The speech coincided with legal wrangles over the issuing of a warrant for the arrest of Konrads Kalejs, an 87-year-old ethnic Latvian currently living in Australia and suspected of Nazi war crimes.
Vike-Freiberga backed such prosecutions.
"We must set about understanding our past and, yes, pursuing those who are still alive and have not been punished for crimes they committed so long ago," she told the audience at the University of Latvia in Riga.
Whilst acknowledging that Latvian participation in war crimes was sometimes under duress, the president also spoke of Latvia's responsibility.
"It is our shame that this anti-human event took place on our soil and with the collaboration of some of our own citizens," she said.
The pursuit of historical truth means separating documented fact from interpretations, and emotions from reason, she said.
The aim of the conference, entitled Problems in Holocaust Studies in Latvia, was to promote the study of the Holocaust and increase knowledge of the subject in society.

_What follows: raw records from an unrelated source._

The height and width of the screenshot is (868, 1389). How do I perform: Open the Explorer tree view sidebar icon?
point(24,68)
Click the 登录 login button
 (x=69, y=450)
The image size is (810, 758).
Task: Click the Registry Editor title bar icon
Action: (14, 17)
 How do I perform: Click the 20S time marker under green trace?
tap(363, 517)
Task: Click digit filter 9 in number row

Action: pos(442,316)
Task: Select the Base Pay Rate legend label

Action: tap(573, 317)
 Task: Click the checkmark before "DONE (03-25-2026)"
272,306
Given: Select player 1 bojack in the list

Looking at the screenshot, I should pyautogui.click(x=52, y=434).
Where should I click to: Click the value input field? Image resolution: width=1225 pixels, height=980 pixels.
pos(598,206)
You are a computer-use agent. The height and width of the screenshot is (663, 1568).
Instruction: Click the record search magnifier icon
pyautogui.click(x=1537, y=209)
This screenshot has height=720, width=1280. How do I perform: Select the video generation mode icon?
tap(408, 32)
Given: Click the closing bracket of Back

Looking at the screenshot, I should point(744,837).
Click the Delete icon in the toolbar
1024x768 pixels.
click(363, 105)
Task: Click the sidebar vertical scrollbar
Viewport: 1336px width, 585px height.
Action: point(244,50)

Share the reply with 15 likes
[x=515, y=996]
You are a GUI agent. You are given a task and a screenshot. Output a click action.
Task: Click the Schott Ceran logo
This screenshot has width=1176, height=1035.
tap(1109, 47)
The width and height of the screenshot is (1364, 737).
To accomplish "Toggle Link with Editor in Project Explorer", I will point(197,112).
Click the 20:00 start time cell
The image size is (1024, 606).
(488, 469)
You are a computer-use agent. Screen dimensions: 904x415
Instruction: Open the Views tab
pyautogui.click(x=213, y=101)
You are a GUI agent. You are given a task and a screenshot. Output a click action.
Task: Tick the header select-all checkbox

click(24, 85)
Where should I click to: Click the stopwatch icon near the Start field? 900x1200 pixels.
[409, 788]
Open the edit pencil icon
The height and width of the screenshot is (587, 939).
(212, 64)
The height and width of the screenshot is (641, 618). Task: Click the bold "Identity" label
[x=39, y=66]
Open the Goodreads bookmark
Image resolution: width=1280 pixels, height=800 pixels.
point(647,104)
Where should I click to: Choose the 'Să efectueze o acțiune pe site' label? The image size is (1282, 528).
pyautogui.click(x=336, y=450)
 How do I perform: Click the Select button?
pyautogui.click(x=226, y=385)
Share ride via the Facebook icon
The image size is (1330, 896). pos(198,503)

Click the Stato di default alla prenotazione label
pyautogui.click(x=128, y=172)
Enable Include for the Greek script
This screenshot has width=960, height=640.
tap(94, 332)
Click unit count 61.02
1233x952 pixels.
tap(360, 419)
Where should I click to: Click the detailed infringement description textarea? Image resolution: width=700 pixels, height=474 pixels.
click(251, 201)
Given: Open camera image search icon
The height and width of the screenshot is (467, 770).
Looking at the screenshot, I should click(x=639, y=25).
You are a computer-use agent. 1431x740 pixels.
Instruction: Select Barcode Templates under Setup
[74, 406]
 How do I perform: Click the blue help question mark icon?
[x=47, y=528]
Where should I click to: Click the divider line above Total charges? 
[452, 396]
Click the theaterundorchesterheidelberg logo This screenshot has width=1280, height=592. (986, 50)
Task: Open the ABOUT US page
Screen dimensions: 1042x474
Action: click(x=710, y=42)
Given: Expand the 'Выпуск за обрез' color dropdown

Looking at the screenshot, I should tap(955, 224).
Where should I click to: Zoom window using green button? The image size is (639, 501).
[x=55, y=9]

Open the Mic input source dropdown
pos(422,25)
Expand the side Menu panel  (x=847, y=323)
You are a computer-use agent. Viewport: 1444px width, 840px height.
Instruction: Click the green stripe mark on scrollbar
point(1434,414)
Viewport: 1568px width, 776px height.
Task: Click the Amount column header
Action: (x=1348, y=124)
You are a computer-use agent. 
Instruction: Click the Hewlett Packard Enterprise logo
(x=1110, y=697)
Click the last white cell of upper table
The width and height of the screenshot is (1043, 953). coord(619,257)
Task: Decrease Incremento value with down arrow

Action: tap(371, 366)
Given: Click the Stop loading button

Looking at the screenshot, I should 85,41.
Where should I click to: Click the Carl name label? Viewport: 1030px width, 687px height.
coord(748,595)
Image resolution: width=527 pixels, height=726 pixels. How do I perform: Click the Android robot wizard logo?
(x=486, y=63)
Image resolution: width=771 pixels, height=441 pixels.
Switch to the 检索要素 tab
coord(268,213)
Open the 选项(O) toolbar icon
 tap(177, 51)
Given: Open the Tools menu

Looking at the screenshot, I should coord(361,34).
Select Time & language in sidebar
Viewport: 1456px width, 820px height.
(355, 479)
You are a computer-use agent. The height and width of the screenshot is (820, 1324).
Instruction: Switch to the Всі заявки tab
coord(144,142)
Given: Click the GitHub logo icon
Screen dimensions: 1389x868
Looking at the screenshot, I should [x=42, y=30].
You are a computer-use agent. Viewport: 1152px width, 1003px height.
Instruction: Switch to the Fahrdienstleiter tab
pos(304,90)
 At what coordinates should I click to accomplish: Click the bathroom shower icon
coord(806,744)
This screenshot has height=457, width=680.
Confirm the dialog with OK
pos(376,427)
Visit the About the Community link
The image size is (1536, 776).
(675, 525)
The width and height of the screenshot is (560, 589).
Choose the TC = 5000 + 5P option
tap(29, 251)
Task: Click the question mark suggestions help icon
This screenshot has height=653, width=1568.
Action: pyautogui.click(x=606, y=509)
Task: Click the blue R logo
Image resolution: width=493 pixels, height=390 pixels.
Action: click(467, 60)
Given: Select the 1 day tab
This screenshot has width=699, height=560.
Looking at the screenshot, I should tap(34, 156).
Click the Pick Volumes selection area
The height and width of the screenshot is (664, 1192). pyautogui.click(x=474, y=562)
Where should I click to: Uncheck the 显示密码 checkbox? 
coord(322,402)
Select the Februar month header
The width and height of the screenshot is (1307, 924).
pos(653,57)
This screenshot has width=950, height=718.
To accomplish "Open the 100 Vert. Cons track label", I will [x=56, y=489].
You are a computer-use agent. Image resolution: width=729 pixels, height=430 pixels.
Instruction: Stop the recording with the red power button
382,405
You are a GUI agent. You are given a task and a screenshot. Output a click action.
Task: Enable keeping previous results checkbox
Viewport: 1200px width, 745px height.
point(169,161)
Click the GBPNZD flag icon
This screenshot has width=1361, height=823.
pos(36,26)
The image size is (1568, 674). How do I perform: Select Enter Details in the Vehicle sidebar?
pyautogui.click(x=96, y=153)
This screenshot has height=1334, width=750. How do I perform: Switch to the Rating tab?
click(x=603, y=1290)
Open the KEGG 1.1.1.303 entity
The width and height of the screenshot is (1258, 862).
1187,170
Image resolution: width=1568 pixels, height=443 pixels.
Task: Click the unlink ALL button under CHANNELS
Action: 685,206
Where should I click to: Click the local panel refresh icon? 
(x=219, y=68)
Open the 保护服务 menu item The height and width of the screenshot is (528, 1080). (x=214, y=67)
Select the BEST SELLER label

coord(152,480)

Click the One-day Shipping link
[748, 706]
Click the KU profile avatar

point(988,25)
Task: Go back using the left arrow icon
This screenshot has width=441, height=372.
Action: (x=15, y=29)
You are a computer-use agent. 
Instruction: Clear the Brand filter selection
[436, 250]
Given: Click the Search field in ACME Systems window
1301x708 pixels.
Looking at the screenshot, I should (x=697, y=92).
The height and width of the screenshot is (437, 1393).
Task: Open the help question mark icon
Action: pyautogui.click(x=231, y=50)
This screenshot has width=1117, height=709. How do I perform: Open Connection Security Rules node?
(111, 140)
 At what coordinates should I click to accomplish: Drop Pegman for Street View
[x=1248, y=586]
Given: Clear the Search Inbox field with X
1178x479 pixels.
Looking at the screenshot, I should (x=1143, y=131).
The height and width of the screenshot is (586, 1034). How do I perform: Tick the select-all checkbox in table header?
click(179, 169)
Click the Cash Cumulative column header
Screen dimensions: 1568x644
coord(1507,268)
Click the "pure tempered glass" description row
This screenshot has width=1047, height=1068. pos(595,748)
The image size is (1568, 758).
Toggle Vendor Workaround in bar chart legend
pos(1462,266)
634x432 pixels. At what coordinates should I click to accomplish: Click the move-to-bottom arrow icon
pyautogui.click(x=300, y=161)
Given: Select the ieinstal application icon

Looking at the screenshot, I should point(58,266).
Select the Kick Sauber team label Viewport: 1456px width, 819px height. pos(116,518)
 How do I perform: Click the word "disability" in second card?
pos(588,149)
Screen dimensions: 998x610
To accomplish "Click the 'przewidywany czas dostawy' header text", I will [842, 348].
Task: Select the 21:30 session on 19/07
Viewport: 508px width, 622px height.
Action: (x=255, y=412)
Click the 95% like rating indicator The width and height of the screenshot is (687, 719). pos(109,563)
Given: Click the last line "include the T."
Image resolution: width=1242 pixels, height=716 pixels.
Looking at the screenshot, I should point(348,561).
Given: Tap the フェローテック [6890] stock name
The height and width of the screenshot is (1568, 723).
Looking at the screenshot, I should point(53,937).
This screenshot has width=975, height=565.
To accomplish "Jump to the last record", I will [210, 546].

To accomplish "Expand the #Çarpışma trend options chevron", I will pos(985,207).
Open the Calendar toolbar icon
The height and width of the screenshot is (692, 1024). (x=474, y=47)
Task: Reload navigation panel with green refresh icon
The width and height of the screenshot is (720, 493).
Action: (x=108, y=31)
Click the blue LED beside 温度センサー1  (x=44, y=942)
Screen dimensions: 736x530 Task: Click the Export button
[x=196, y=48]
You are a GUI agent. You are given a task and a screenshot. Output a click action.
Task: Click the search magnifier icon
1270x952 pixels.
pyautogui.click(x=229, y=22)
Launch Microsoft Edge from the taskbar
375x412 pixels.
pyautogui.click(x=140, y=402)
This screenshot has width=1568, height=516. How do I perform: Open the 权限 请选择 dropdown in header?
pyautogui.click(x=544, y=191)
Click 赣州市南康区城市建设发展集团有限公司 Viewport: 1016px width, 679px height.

Contributors included experts from Latvia, the United States, Germany, Russia, Sweden, Finland, Israel, Lithuania and Great Britain. It was the latest in a series of events organized by a commission established last year to examine Latvia's past.
The prosecutor general's application for a warrant for Kalejs' arrest has been returned to a second judge in Riga District Court after a previous judge rejected the initial application and an appeal was made to the district court.